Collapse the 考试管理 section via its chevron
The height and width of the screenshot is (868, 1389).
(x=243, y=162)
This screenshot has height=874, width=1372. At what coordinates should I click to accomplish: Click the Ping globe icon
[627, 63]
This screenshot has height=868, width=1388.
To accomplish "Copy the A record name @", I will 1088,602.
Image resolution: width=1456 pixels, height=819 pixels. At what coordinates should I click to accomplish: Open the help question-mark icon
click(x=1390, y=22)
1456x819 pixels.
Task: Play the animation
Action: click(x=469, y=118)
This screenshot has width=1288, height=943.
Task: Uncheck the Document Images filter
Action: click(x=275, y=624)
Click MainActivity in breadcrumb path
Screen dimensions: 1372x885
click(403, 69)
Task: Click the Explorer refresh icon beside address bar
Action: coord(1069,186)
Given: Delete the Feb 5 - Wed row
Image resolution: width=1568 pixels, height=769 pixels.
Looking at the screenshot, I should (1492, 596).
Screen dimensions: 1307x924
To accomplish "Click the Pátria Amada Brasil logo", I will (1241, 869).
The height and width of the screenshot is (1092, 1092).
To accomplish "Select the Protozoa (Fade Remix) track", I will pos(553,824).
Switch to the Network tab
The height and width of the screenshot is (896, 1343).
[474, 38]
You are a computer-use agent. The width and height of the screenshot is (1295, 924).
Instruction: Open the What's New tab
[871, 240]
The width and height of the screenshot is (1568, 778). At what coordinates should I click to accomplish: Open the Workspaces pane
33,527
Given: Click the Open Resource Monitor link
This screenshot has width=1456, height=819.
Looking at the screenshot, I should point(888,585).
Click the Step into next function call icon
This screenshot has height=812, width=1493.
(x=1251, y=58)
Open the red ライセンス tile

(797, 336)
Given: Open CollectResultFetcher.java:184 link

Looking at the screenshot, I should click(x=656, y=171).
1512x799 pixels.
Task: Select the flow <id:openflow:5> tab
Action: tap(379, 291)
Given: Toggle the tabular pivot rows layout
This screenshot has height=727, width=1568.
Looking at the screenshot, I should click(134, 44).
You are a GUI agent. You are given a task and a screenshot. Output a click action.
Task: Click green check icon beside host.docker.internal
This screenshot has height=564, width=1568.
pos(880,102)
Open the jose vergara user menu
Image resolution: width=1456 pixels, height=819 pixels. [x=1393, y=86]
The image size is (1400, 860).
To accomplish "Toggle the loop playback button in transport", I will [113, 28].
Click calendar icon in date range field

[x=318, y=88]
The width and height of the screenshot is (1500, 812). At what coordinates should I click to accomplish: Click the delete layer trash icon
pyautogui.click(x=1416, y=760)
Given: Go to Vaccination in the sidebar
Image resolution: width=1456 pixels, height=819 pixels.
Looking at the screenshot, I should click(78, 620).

→ **Task objective**:
Repeat precisely the lines of the data starting at the one containing "You are a GUI", last line included.

→ **Written solution**:
You are a GUI agent. You are given a task and a screenshot. Output a click action.
Task: Click green check icon beside host.docker.internal
This screenshot has height=564, width=1568.
pos(880,102)
Open the jose vergara user menu
Image resolution: width=1456 pixels, height=819 pixels. [x=1393, y=86]
The image size is (1400, 860).
To accomplish "Toggle the loop playback button in transport", I will [113, 28].
Click calendar icon in date range field

[x=318, y=88]
The width and height of the screenshot is (1500, 812). At what coordinates should I click to accomplish: Click the delete layer trash icon
pyautogui.click(x=1416, y=760)
Given: Go to Vaccination in the sidebar
Image resolution: width=1456 pixels, height=819 pixels.
Looking at the screenshot, I should click(78, 620).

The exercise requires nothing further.